_Data records_
- - -
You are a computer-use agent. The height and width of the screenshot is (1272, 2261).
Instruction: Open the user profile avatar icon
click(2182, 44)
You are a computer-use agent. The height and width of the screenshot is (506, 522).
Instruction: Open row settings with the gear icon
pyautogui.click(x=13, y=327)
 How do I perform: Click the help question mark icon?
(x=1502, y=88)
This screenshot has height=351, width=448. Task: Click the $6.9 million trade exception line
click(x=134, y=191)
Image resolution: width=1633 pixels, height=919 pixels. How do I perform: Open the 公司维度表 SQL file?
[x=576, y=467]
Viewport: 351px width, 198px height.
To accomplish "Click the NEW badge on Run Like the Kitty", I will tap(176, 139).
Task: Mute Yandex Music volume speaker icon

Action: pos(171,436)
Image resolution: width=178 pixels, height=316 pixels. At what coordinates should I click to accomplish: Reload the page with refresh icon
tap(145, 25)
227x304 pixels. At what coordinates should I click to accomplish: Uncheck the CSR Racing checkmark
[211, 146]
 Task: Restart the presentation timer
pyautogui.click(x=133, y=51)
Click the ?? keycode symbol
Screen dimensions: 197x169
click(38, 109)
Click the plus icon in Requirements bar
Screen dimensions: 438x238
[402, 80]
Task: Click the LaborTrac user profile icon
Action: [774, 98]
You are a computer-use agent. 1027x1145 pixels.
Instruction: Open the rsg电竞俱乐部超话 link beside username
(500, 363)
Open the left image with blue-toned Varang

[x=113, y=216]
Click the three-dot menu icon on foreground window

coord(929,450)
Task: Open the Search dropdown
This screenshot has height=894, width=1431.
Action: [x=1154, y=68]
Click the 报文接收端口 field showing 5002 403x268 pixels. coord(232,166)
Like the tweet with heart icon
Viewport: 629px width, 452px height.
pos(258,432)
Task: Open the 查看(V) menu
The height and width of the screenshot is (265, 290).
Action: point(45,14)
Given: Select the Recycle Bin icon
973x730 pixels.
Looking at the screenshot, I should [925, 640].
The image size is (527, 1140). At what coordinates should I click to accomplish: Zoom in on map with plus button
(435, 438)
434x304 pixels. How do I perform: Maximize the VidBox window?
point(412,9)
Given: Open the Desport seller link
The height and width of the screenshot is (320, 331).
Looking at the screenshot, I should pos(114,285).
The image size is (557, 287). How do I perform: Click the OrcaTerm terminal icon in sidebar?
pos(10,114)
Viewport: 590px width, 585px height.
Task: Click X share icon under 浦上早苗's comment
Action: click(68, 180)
- - -
_What you need to do_
Update the material from the line containing "The image size is (527, 1140)." down to the line containing "Looking at the screenshot, I should pos(114,285).". Reproduce those lines with "Maximize" changed to "Restore" and nothing else altered.

_Answer in full_
The image size is (527, 1140). At what coordinates should I click to accomplish: Zoom in on map with plus button
(435, 438)
434x304 pixels. How do I perform: Restore the VidBox window?
point(412,9)
Given: Open the Desport seller link
The height and width of the screenshot is (320, 331).
Looking at the screenshot, I should pos(114,285).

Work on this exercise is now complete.